Thanks for those pics!! I feel like the amp does have a cheap-ish look to it, but at the same time it looks simple and elegant. I'm not a big fan of chromed out amps or weird designs. The 800.4 is pretty darn long though, that's my only concern if I swap the p900.4 for it.


----------



## trumpet (Nov 14, 2010)

OGJordan said:


> Here's a few pics. Not gonna open up the cover before I get it installed to make sure it works.
> 
> First, the 1800.1D. Cover is brushed aluminum, but it look like plastic imitating brushed aluminum. Not sure why, just looks cheap.

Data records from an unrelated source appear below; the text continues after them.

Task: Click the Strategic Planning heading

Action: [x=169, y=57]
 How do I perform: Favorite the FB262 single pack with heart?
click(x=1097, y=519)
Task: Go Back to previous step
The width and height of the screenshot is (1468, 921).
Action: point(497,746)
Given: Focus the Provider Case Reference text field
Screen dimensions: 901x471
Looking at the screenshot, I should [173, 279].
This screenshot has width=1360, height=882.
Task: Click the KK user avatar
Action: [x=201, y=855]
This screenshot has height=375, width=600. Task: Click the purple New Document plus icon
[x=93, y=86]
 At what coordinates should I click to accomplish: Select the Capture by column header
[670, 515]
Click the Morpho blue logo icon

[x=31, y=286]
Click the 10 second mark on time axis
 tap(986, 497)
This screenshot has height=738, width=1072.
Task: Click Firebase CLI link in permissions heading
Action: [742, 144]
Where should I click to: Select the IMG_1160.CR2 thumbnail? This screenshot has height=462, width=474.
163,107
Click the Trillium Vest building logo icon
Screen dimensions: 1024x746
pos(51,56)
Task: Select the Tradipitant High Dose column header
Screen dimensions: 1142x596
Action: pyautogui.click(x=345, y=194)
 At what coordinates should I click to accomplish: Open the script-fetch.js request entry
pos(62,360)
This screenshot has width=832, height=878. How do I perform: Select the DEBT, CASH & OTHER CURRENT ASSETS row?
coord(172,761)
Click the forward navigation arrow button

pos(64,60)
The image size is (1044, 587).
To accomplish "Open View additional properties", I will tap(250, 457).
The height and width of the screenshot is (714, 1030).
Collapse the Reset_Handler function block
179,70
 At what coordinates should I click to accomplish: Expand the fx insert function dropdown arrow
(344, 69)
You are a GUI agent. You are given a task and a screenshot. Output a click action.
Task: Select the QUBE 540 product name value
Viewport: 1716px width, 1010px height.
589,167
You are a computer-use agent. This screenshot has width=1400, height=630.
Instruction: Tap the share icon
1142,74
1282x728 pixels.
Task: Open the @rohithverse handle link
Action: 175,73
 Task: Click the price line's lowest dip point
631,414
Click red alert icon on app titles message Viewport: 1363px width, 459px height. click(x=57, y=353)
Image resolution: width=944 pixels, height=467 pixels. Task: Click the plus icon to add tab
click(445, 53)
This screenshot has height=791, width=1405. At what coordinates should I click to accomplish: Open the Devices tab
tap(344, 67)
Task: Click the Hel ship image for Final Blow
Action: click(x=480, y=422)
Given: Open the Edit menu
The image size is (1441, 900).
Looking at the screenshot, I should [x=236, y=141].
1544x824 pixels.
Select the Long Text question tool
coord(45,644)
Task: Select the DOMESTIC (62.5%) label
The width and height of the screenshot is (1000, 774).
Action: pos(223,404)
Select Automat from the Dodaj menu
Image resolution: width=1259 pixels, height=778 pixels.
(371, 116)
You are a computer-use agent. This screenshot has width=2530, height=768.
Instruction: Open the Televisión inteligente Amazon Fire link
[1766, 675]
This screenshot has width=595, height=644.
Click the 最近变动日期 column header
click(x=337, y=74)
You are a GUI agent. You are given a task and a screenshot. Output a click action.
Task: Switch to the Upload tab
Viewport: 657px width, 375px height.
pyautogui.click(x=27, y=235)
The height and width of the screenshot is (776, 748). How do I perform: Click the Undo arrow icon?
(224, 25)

Precision Power's marketing materials and web site state the Black Ice amps would have an acrylic cover. I had read that the plastic wasn't working out, but it could actually be plastic.


----------



## OGJordan (Sep 26, 2006)

Nah it's aluminum. Or a very well braced piece of acrylic that sounds metallic when you knock with your knuckles.


----------



## nismos14 (Jun 22, 2007)

Pics and guts.


----------



## nismos14 (Jun 22, 2007)

First thing I noticed about the amp, it's HEAVY.


----------



## Darth SQ (Sep 17, 2010)

The acrylic was dumped about six months ago as per Grizz in another thread.
He said the heat disipation was a problem with the acrylic.

Great gut pics btw.
Also, the fit and finish appear to be superior to the Phantom line.


Bret
PPI-ART COLLECTOR


----------



## ousooner2 (Jan 6, 2011)

Damn....good day for PPI! Nice pics guys!


----------



## Minus (-) (Jun 26, 2011)

Proud Owner Of This Here 650.1.....Doin A Build On My Ladies Car....Runnin Two Orion Xtr 10s


----------



## ousooner2 (Jan 6, 2011)

nismos14 said:


> Pics and guts.
> 
> 
> 
> ...


I don't know much about boards, but here's the p900.4 compared to the 800.4. Any takers?


----------



## stylez12321 (Apr 12, 2011)

What is the length of the 800.4 with and without endcaps?


----------



## ZAKOH (Nov 26, 2010)

It would have been interesting to be able to do an A/B comparison between Black Ice and Phantom. Would you expect to hear any difference in sound ? (assume the gains are adjusted to the same RMS wattage on both)


----------



## stylez12321 (Apr 12, 2011)

Still probably wouldnt change peoples minds unless it was a big difference. People were sold on the phantom because of size. If I can get my hands on one soon I might send it to a trusted member on here to do the comparison swap. It interest me as well. It will probably be a month before I can buy one though.


----------



## Grizz Archer (Apr 3, 2009)

stylez12321 said:


> that is true. Ive been thinking about picking up a 520.4 4 channel form Sonicelectronix but not sure about it yet. Might just have to take the leap and hope I get something good.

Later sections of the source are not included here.